## Source
====================
Writing Analytically, 6th Edition - Rosenwasser, David & Stephen, Jill.original_ [10]
Chapter 9, Analyzing Arguments has been rewritten and includes new sections on Rogerian argument and practical reasoning as well as figurative logic. The brief glossary of common logical errors has also been significantly expanded with many new examples. The book is aligned with the thinking of Carl Rogers and others on the goal of making argument less combative, less inflected by a vocabulary of military strategizing that discourages negotiation among competing points of view and the evolution of new ideas from the pressure of one idea against another.
The discussion in Chapter 14, Finding, Citing, and Integrating Sources, now features a much expanded treatment of the four documentation styles—APA, Chicago, CSE, and MLA—compiled by reference librarian Kelly Cannon.
ACKNOWLEDGMENTS
First and foremost, thanks to our students who test drive and troubleshoot the book’s writing advice. Thanks especially to our wonderful cadre of writing tutors who have developed workshops for students and faculty based on our book.
We continue to be grateful for the support of our publishers over the years. In particular, let us single out our developmental editor, Mary Beth Walden, for her sound advice, patience, and good cheer. Thanks too to Margaret Leslie, Leslie Taggart and to a host of others, past and present: Karl Yambert, Michael Rosenberg, Dickson Musslewhite, John Meyers, Michell Phifer, Karen R. Smith, Julie McBurney, Ellen Shraim, Kevin Loane, and Dan Silverberg (go Sox).
We are very grateful to our faculty colleagues at Muhlenberg who created workshops for our writing tutors on writing in their disciplines and then contributed expanded versions of these materials for the book: Keri Colabroy, Christopher Borick, and Mark Sciutto. Boundless thanks as well to Kelly Cannon, reference librarian extraordinaire, for his expanded contributions on how to think and act like a researcher.
====================
## Your instructions
Retype the Writing Analytically preface word for word, starting with "The discussion in" and going on through "on our book.". The material after this point is separate from the Writing Analytically preface.

Target position records:
====================
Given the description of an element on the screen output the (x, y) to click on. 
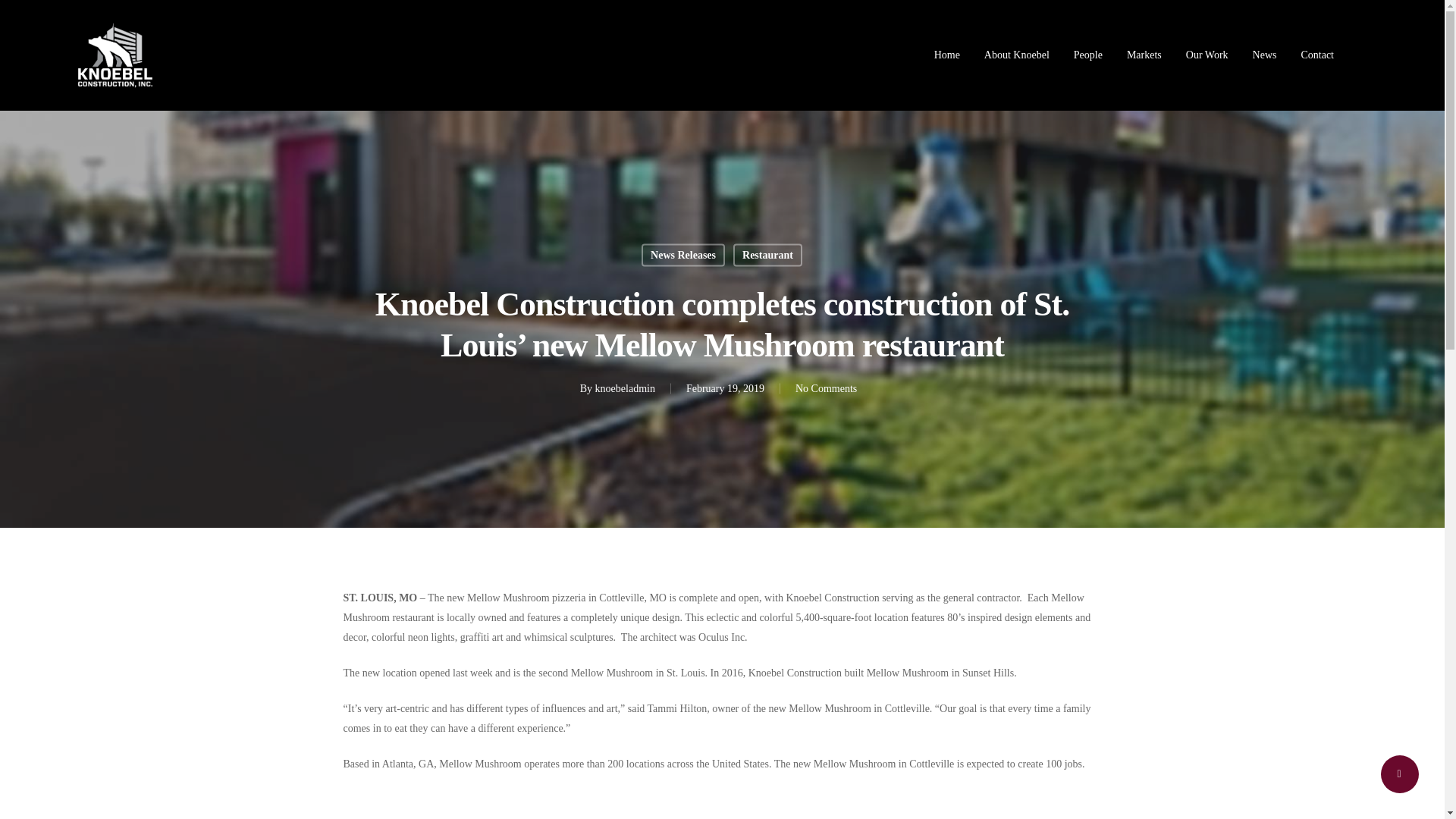
Contact (1316, 55)
Our Work (1206, 55)
No Comments (825, 387)
knoebeladmin (625, 387)
People (1088, 55)
News (1264, 55)
Markets (1144, 55)
News Releases (683, 255)
Posts by knoebeladmin (625, 387)
Restaurant (767, 255)
Home (946, 55)
About Knoebel (1016, 55)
====================
## Answer to this problem
The discussion in Chapter 14, Finding, Citing, and Integrating Sources, now features a much expanded treatment of the four documentation styles—APA, Chicago, CSE, and MLA—compiled by reference librarian Kelly Cannon.
ACKNOWLEDGMENTS
First and foremost, thanks to our students who test drive and troubleshoot the book’s writing advice. Thanks especially to our wonderful cadre of writing tutors who have developed workshops for students and faculty based on our book.